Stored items
════════════════
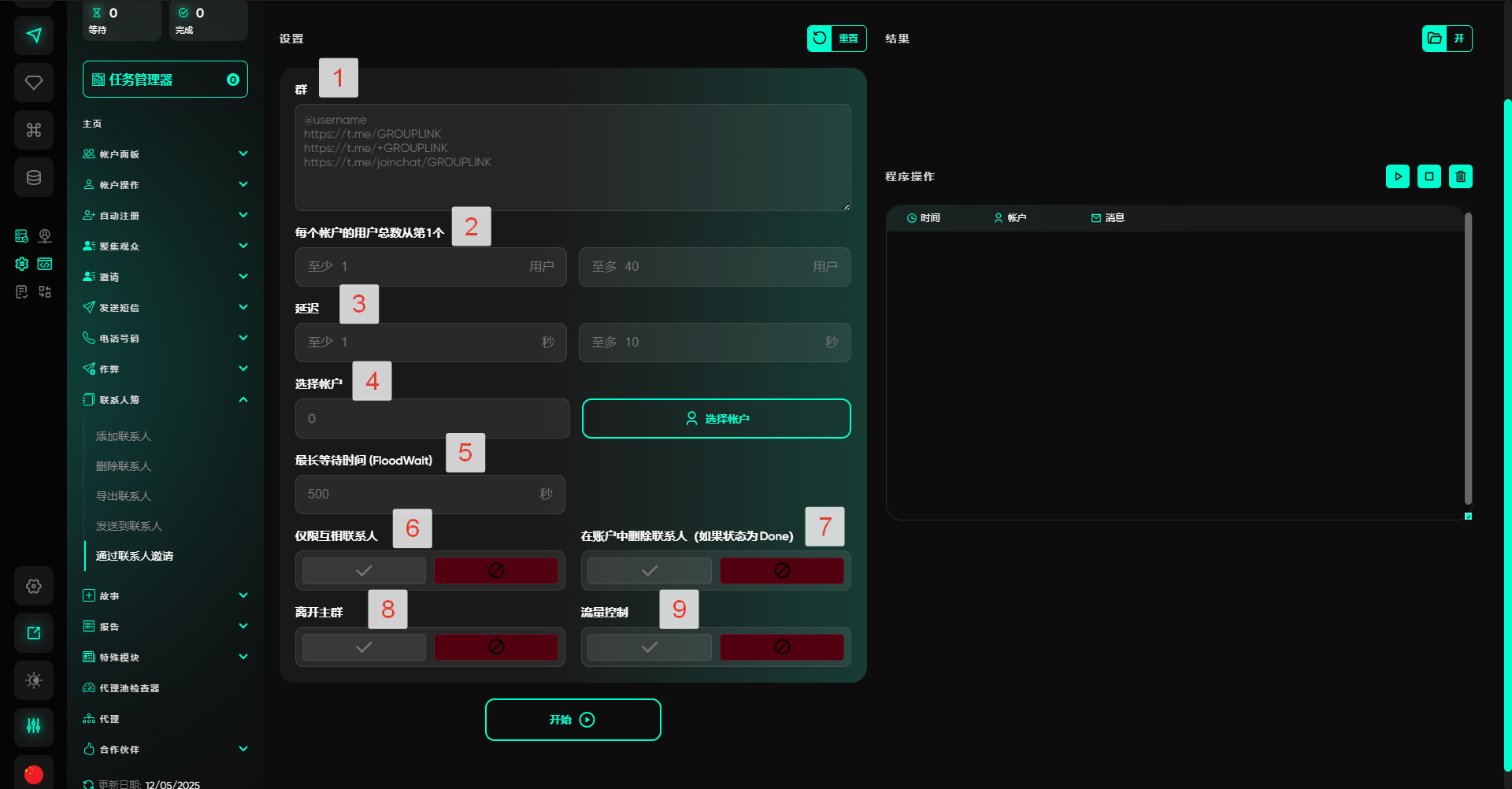Open the gear settings icon in sidebar
Image resolution: width=1512 pixels, height=789 pixels.
tap(34, 586)
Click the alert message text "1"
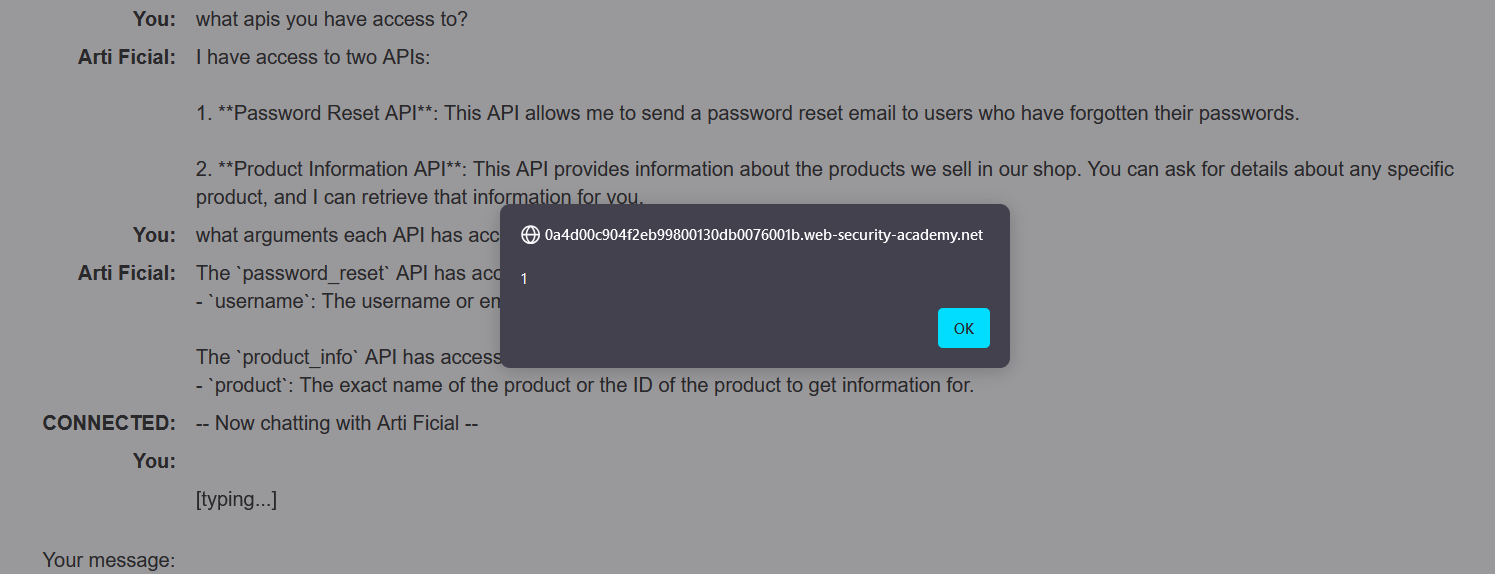This screenshot has width=1495, height=574. 524,279
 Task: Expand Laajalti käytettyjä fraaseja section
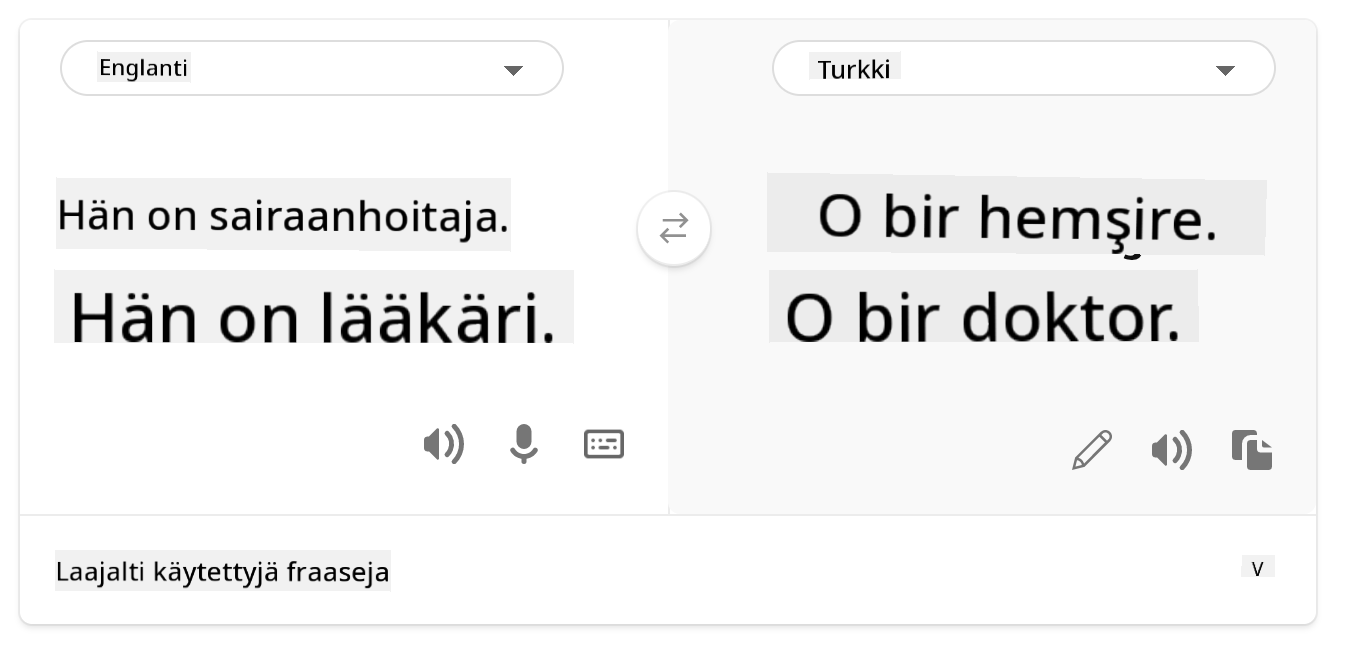click(223, 572)
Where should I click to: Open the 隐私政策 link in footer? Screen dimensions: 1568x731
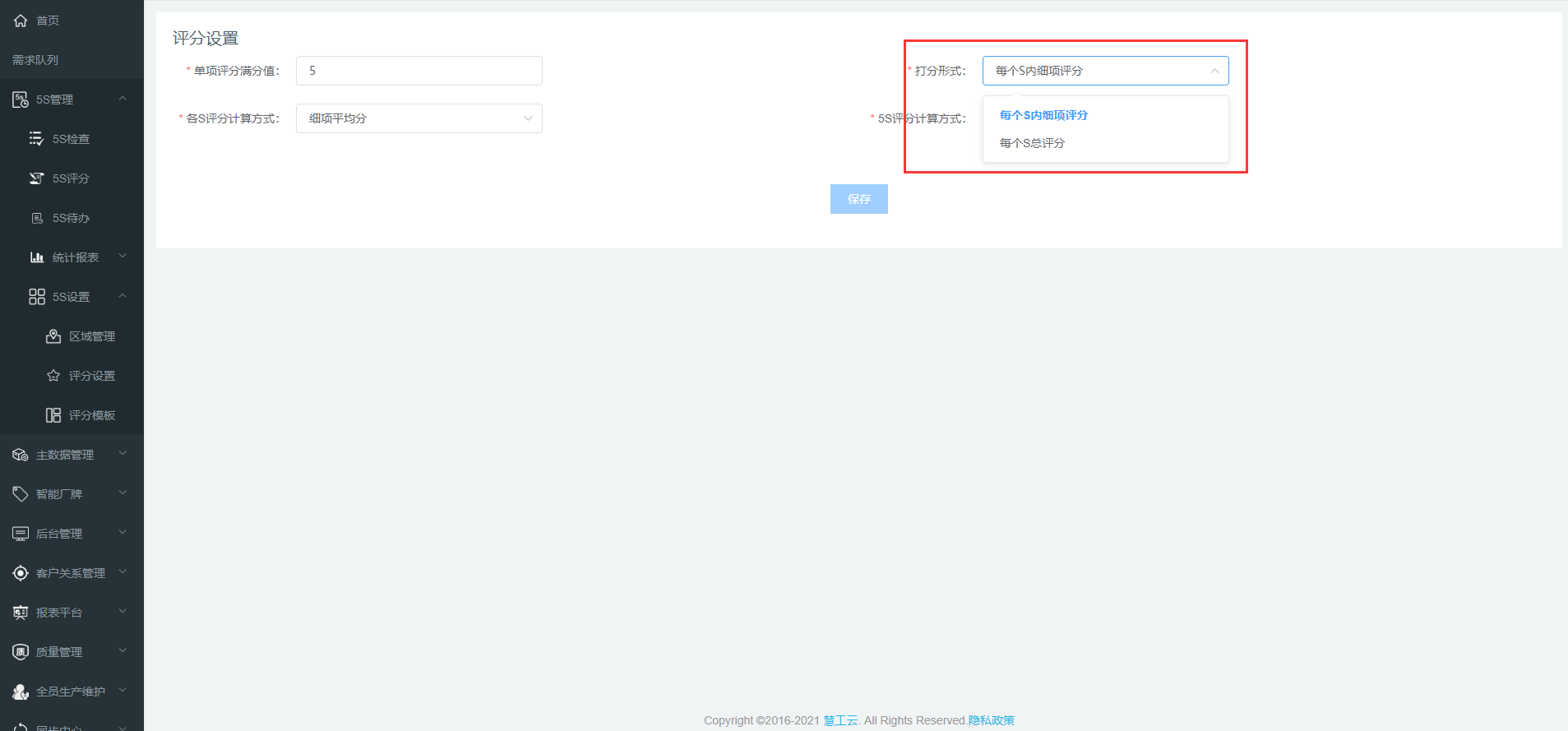[x=991, y=720]
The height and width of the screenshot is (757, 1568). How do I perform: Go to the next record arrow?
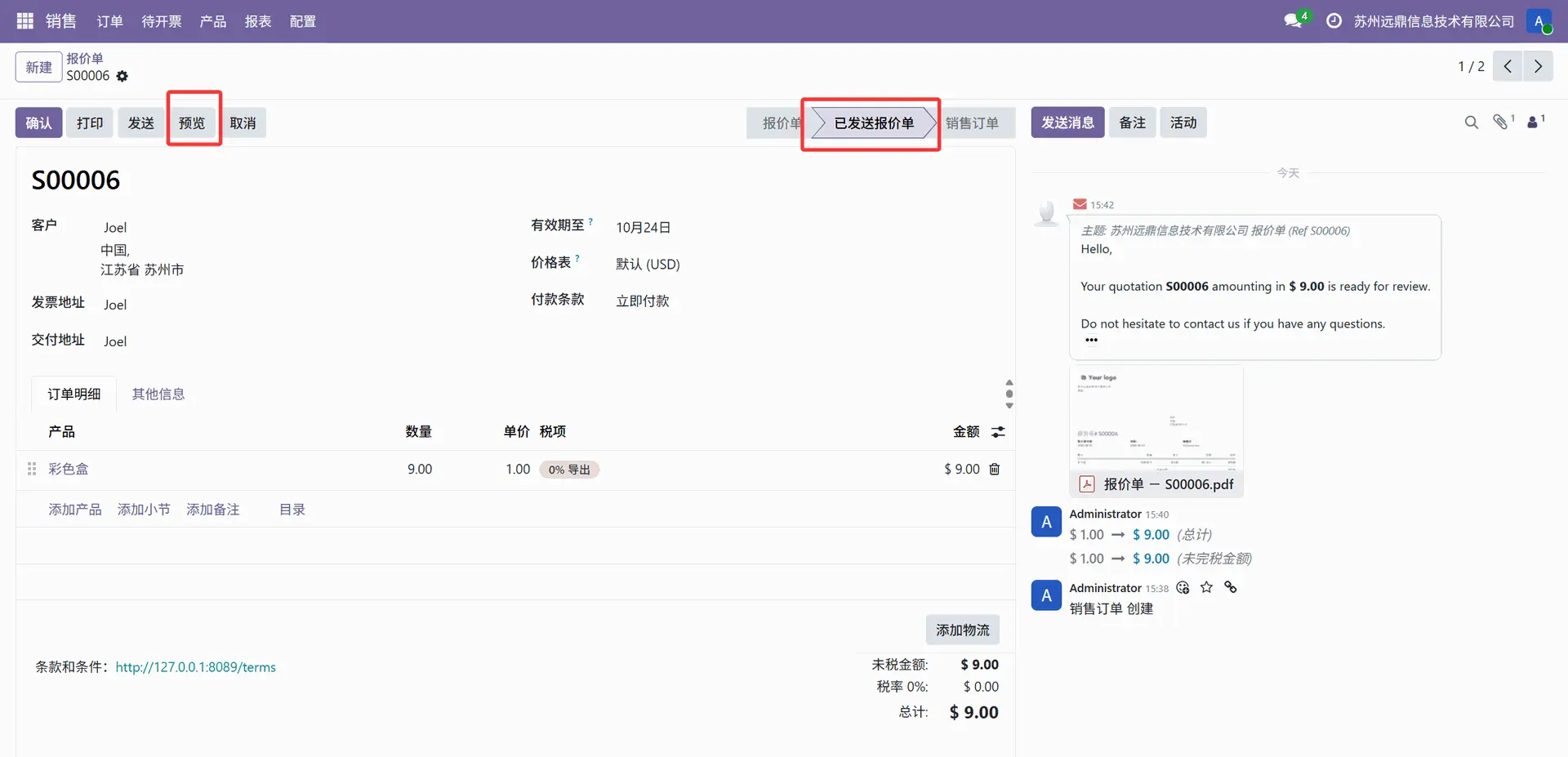click(1538, 66)
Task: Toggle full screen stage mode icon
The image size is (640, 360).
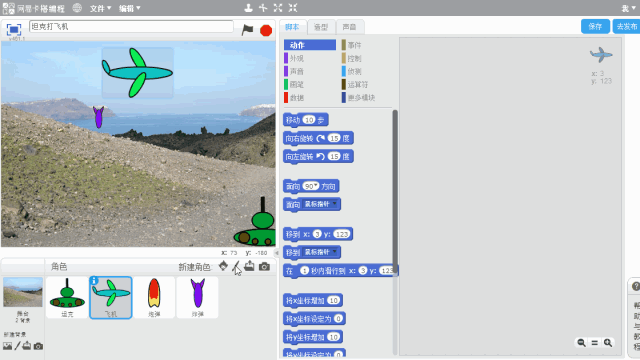Action: (13, 29)
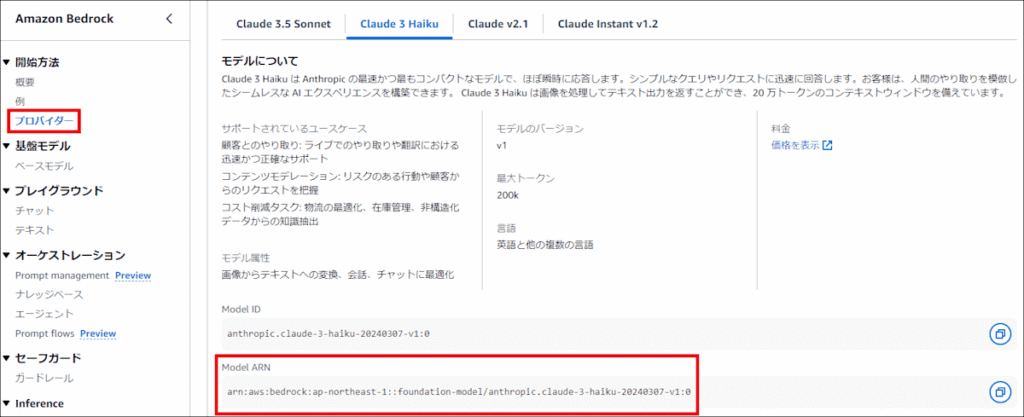This screenshot has height=417, width=1024.
Task: Open 価格を表示 pricing link
Action: click(x=795, y=145)
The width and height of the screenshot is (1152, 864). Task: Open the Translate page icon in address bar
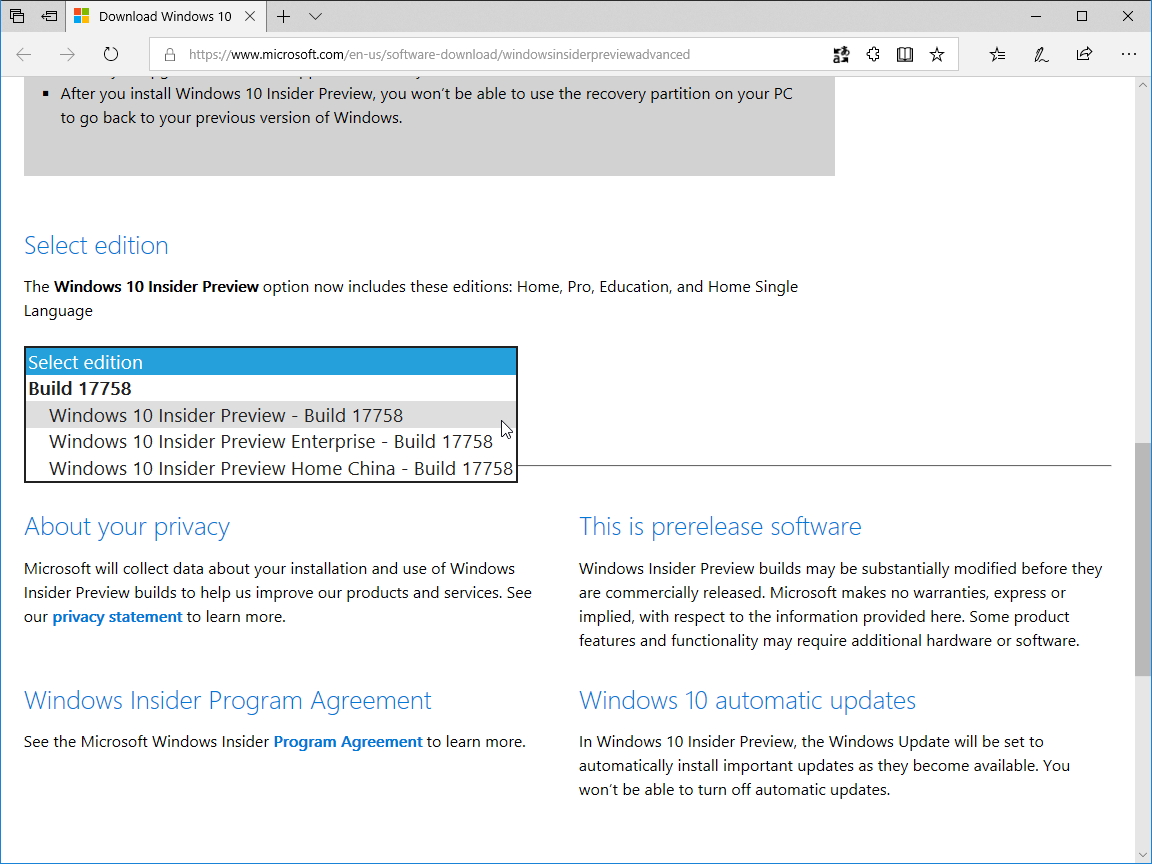[841, 55]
════════════════
**Task objective**
Reproduce exactly and only the lines from the one with "Click the alert" through the final line of the records above, inclusive. Pictures must be left out.

**Answer box**
Click the alert message text "1"
This screenshot has width=1495, height=574. 524,279
 Task: Expand Laajalti käytettyjä fraaseja section
click(223, 572)
Where should I click to: Open the 隐私政策 link in footer? Screen dimensions: 1568x731
[x=991, y=720]
The height and width of the screenshot is (757, 1568). How do I perform: Go to the next record arrow?
click(1538, 66)
Task: Toggle full screen stage mode icon
The image size is (640, 360).
Action: (13, 29)
This screenshot has height=417, width=1024.
Task: Open 価格を表示 pricing link
Action: click(x=795, y=145)
The width and height of the screenshot is (1152, 864). Task: Open the Translate page icon in address bar
[841, 55]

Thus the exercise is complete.